Use this file to discover all available pages before exploring further.

Overview

This guide demonstrates how to export metrics from multiple organizations using the Prometheus /federate endpoint. This setup allows you to centralize metrics collection by federating Control Plane metrics into a single external Prometheus instance or service that can collect data using a Prometheus scrape job.

Prerequisites

  • Superuser access to the Control Plane Console for each organization.
  • A Prometheus instance configured to scrape metrics or a third-party service that can collect metrics using a Prometheus scrape job.

Steps

In the Source Organization

1

Create a Service Account

2

Generate a Key

  • Click Keys and create a new key for the prometheus-federate service account and store it securely.
3

Create a Policy

Grant the service account created above the readMetrics permission by creating a policy using one of the following methods:
  1. Using the Console, create a policy named prometheus-federate that grants the readMetrics permission to the service account.
    • Click Policies in the left menu.
    • Click New and fill in the details:
      • Name: prometheus-federate
      • Description: prometheus-federate
    • Click Target.
      • Target Kind: org
    • Click Binding.
    • Click Add Binding:
      • On the Permissions tab, check readMetrics
      • On the Service Accounts tab, check prometheus-federate
    • Click Ok.
    • Click Create.
  2. Using YAML
    • Apply the YAML manifest below using the cpln apply command.

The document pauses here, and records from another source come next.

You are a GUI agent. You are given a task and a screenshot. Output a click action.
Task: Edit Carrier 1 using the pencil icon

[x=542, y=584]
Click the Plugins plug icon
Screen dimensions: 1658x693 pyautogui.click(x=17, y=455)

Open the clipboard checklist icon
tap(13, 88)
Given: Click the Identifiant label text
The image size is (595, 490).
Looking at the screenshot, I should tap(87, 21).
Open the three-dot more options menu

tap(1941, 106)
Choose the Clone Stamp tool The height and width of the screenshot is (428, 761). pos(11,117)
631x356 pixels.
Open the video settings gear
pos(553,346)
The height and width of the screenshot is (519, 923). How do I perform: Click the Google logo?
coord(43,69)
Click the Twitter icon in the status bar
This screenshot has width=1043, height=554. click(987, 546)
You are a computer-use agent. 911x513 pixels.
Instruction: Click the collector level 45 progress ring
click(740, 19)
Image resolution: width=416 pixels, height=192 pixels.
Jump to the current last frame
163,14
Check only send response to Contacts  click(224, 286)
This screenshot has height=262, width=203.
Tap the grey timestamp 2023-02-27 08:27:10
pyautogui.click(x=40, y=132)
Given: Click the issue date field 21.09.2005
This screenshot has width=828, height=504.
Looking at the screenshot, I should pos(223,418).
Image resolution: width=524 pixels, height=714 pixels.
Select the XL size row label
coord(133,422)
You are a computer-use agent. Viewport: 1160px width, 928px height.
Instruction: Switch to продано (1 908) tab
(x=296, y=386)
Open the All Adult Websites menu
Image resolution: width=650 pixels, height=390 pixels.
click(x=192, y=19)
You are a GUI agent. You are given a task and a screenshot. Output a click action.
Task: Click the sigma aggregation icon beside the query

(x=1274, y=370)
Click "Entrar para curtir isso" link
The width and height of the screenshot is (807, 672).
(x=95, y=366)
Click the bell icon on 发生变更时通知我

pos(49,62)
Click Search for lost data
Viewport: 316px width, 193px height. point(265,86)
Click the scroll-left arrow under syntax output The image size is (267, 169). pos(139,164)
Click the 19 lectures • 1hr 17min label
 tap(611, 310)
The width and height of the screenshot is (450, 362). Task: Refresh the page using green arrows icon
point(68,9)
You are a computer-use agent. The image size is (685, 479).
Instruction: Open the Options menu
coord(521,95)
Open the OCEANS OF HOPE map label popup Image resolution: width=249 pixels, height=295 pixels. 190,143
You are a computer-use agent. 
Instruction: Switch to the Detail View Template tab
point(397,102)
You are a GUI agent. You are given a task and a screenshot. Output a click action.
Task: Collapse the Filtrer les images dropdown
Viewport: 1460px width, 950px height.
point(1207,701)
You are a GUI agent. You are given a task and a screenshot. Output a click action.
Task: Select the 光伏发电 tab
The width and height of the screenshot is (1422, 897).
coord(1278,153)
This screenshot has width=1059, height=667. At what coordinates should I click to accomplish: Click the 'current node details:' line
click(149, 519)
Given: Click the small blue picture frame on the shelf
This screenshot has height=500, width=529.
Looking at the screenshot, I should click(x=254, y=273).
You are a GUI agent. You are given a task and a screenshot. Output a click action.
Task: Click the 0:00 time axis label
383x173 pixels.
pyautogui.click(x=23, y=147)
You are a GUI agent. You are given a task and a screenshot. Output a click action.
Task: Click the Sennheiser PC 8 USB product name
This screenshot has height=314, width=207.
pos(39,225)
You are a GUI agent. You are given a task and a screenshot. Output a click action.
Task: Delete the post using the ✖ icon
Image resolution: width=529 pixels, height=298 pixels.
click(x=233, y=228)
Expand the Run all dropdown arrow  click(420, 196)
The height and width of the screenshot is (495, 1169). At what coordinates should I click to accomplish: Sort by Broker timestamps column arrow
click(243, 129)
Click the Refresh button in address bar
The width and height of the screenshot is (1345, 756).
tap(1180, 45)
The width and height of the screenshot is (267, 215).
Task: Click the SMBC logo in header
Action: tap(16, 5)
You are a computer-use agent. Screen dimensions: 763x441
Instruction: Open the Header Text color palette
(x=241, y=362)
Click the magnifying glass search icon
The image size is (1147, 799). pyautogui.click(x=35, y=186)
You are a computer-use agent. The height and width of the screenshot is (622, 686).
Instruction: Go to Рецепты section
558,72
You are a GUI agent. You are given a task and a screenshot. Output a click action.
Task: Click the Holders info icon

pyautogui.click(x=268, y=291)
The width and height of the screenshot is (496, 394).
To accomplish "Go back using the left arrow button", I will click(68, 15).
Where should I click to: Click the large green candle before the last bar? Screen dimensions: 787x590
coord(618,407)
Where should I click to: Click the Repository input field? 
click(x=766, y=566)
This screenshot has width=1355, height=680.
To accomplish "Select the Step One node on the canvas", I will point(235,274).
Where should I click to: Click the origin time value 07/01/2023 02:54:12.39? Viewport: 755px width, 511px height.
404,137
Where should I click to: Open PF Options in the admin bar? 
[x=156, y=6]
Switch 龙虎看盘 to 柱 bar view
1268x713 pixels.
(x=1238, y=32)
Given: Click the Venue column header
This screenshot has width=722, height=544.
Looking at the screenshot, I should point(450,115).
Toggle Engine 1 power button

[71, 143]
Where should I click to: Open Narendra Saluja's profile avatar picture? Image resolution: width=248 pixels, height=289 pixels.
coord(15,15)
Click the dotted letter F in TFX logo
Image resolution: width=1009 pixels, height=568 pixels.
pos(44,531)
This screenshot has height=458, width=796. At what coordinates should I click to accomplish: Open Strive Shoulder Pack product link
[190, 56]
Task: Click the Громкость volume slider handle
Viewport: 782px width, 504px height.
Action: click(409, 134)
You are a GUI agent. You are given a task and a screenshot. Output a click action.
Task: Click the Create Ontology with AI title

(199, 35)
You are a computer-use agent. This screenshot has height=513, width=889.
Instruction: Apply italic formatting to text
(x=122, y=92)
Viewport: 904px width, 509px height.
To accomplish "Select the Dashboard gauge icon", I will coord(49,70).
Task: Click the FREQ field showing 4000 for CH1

Substitute ORG_NAME with your org name.
    YAML
    kind: policy
name: prometheus-federate
description: prometheus-federate
tags: {}
bindings:
   - permissions:
      - readMetrics
      principalLinks:
      - /org/ORG_NAME/serviceaccount/prometheus-federate
target: all
targetKind: org

In the Prometheus Configuration

  1. Configure Scrape Job:
    • Add the following scrape configuration to your Prometheus instance:
    scrape_configs:
  - job_name: 'federate'
    scrape_interval: 1m
    honor_labels: true
    scheme: https
    metrics_path: '/metrics/org/${org}/api/v1/federate'
    params:
      'match[]':
        - '{__name__=~".+"}'  # Adjust this matcher as needed
    authorization:
      type: Bearer
      credentials: "${CPLN_SERVICE_ACCOUNT_TOKEN}"  # Token value from env variable
    static_configs:
      - targets:
          - 'metrics.cpln.io'
    • Replace ${org} with the actual organization name.
    • Ensure ${CPLN_SERVICE_ACCOUNT_TOKEN} is set as an environment variable containing the token from the prometheus-federate service account.

Verification

  • After configuring the scrape job, verify that Prometheus is successfully collecting metrics from the source organization by checking the Prometheus UI.
  • You should be able to see the same metrics in the Prometheus UI as you would in the Control Plane managed Grafana instance.

Additional Notes

  • Adjust the match[] parameter in the scrape configuration to filter the metrics as needed.
  • Repeat the steps for additional organizations by creating separate service accounts and policies.
  • Egress charges apply to metrics scraped from Control Plane.

Cleanup

  • Delete the scrape job in the Prometheus instance.
  • Delete the policy and service account in the source organization.